African Tears by Cathy Buckle (ISBN 1-919874-27-5)
White farmers don’t get a good press. They do get coverage - worldwide, on TV and in print - on a scale that black Zimbabweans do not, but the effect is double-edged, with the graphic pictures of mayhem on the farms confirming negative stereotypes as much as provoking sympathy.
It is a simple story, if one believes Jonathan Moyo, Mugabe’s spindoctor. A very few white farmers own too much land and have been stalling in every way they can to avoid letting the landless poor have any of it. Solution : let the landless poor take back their land, and if a few casualties occur in the process, it is a small price to pay. Simple problem, simple solution.
Not quite. As with most things in Zimbabwe’s current agony, things are, at the same time, both very simple, and very complicated. And the uncomfortable truth, for those who still believe in the stereotypical image of the reactionary farmer living the life of Riley, is that the past eighteen months in Zimbabwe’s history have exposed Moyo’s simple analysis for what it is – a lie.
African Tears is the story of Stow Farm, and the struggle to keep farming once President Mugabe had launched his monumental act of spite on the people of Zimbabwe in February last year. Originally told in the form of a weekly email newsletter, the book sets out how, for seven interminable months, the Buckles and their employees endured day-to-day intimidation as their farm was used as a local base for the political re-education of the surrounding area. Assaults, torture, death threats, arson, large and small scale corruption, and common or garden theft form the backdrop to Cathy Buckle’s story.
Some farmers undoubtedly do live close to the leopard-skin hatted stereotype. There is an alarming disparity between the living standards of many white farmers, on the one hand, and their employees, and their even less fortunate near-neighbours across the fences in the communal lands on the other. No one can seriously deny that. And there has been a shocking lack of foresight by many – farmers and city dwellers, black and white, alike - in thinking that such disparities could continue indefinitely without consequences. Cathy Buckle does not shirk from admitting all this.
But many farmers do not fit this caricature. Education, health care and accommodation are provided for vast numbers of workers and their families. The arrangement may seem paternalistic, even colonialist, to the Western mind used to a liberally funded welfare state, but in Africa, welfare states are a pipe dream, and if the state does not provide, others should, and many do.
But if Zimbabwe’s white farmers bear part of the blame for the land problem reaching its current anarchic state, the lion’s share of the responsibility rests squarely on the shoulders of President Mugabe himself. Nothing happens in Zimbabwe without the nod from State House.
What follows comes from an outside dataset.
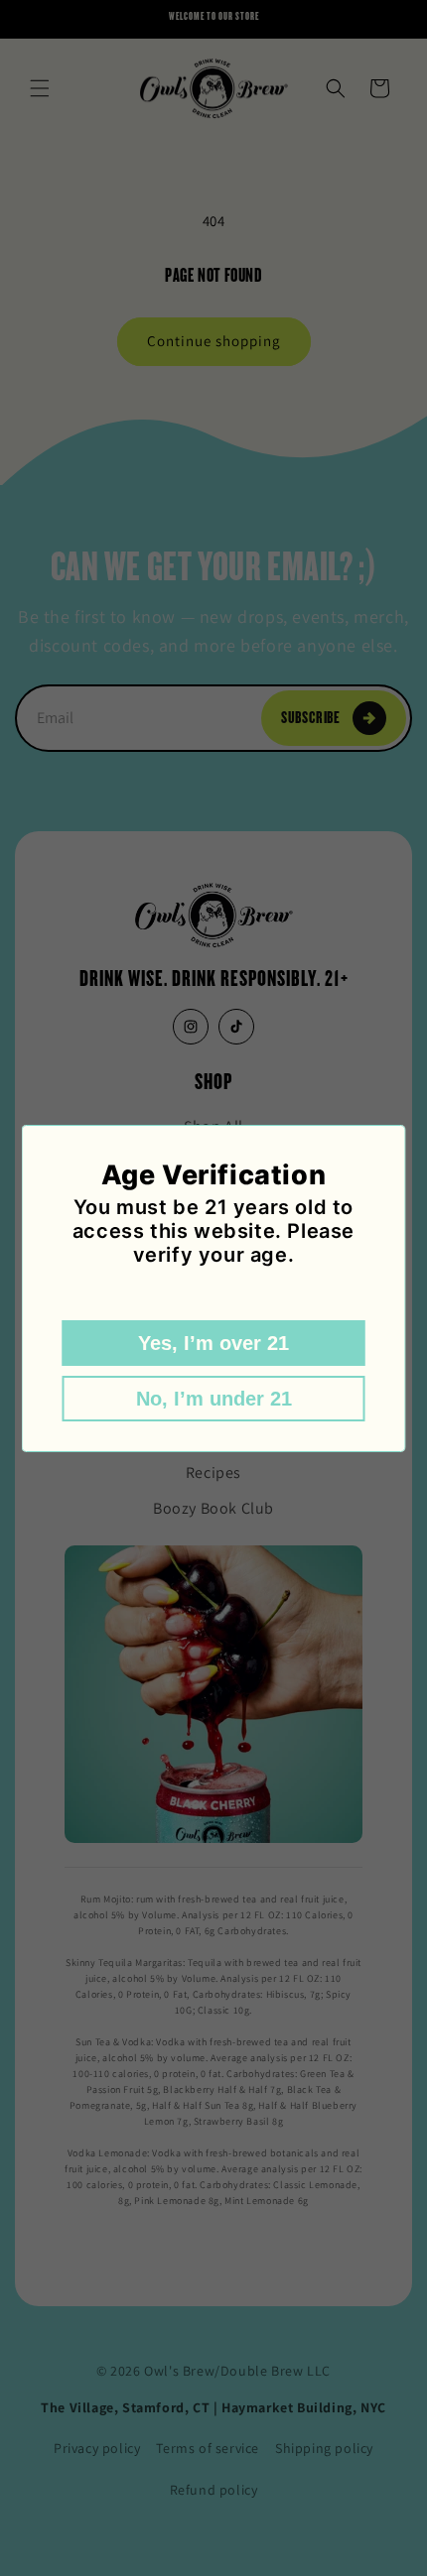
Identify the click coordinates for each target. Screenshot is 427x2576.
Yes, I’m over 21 (213, 1343)
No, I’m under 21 (214, 1399)
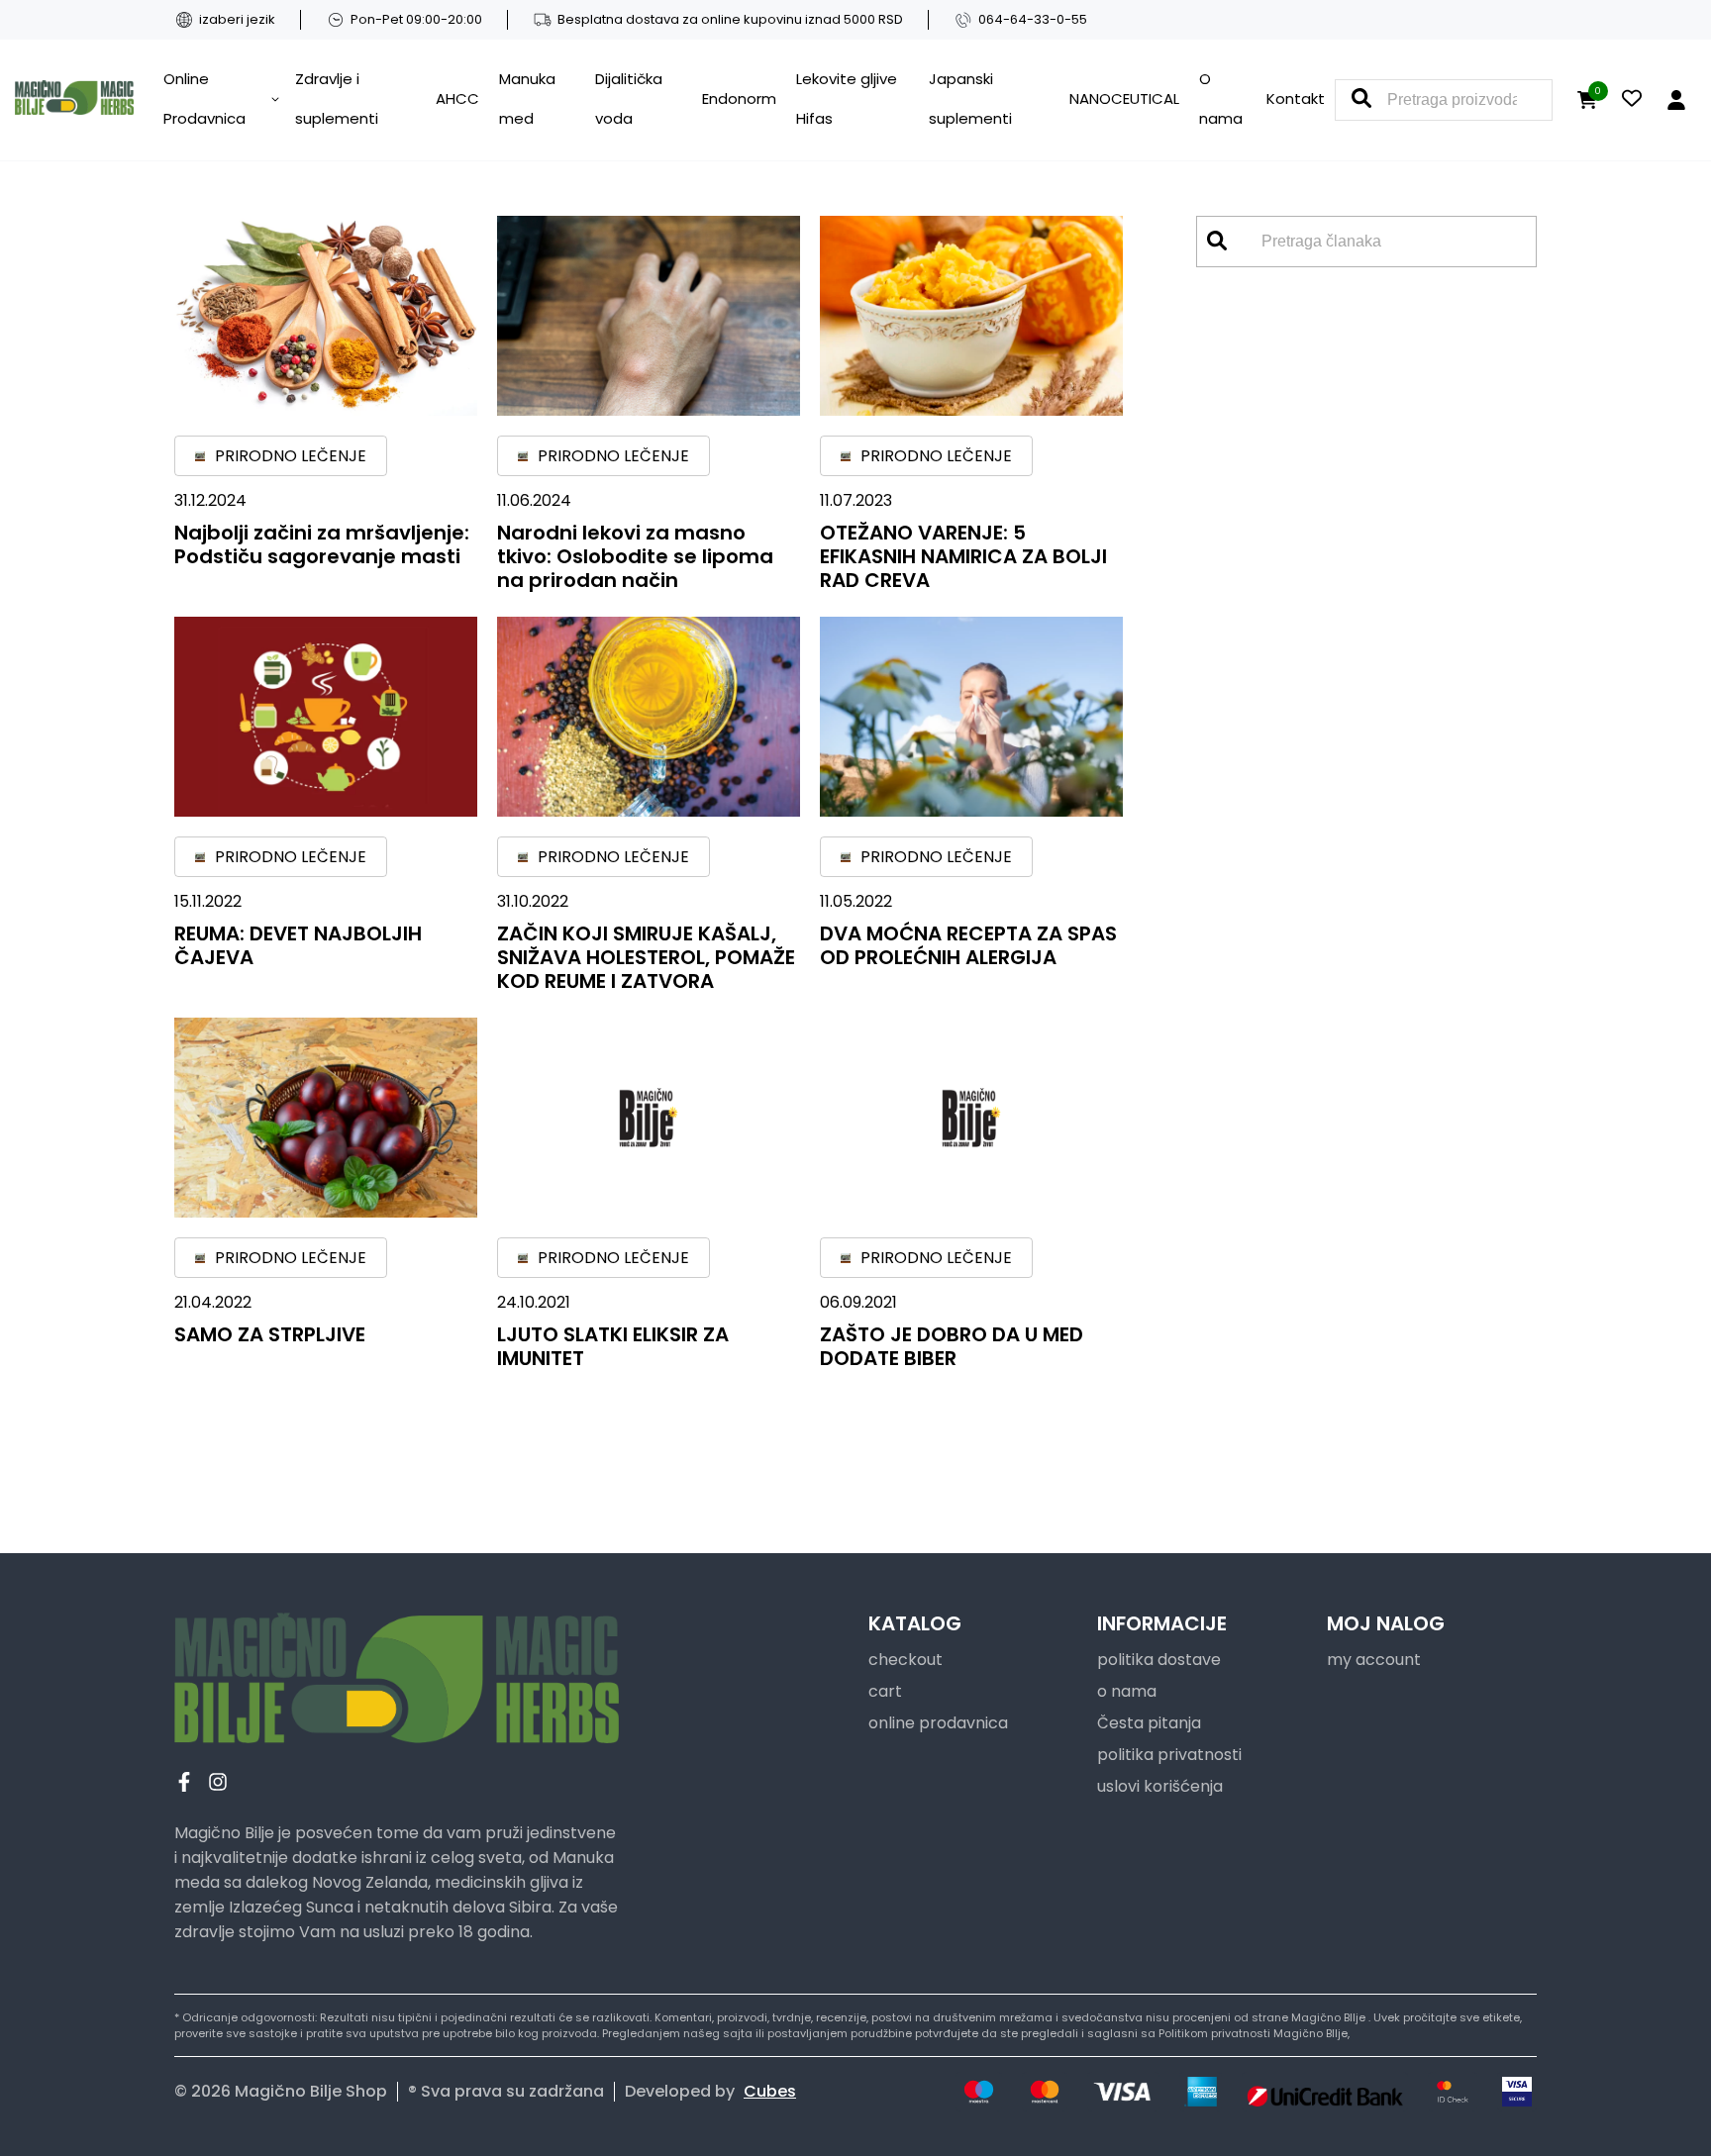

Twenty-one years of absolute political power, substantial, readily available funding for land purchase and agricultural extension schemes, and all he has to show for it is swathes of farmland lying idle – owned, and left to rot, by the government, his generals, and his closest cronies. And he shares with no-one the blame for the last eighteen months. All white farmers – good and bad – have been declared "enemies of the state" by President Mugabe, and, with the sanction of the rule of law suspended, both official terrorism - there is no other word for it – and the resurgence of petty individual grievances, have wreaked havoc on the farms.
The most venal low-lives have crawled out from under the skirting boards to take advantage of this lawlessness. Some of the characters in this book are so grotesque as almost to defy belief. Edward, the incompetent ‘war veteran’ and fraudster, a station full of Kafka-esque policemen who can never quite lay their hands on the incident book, a gang of surly hired hoodlums, given to juvenile games of staring-out, and much worse. But there are also the Buckle’s – fighting furiously to stave off bankruptcy. And most impressive of all, for they have everything to lose and nothing to defend themselves with - the unyielding dignity of their employees and their families, stoically enduring the physical and mental torture of Zanu PF’s cultural revolution.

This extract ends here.